Retype the data that follows, keeping every character the same.

> **Pixel coordinate grounding data**:
___

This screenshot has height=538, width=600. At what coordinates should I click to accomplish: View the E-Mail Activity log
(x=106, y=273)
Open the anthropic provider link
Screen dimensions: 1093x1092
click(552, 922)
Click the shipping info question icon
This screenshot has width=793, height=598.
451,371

___

> **FINISHED TASK**:
This screenshot has height=538, width=600. At what coordinates should I click to accomplish: View the E-Mail Activity log
(x=106, y=273)
Open the anthropic provider link
Screen dimensions: 1093x1092
click(552, 922)
Click the shipping info question icon
This screenshot has width=793, height=598.
451,371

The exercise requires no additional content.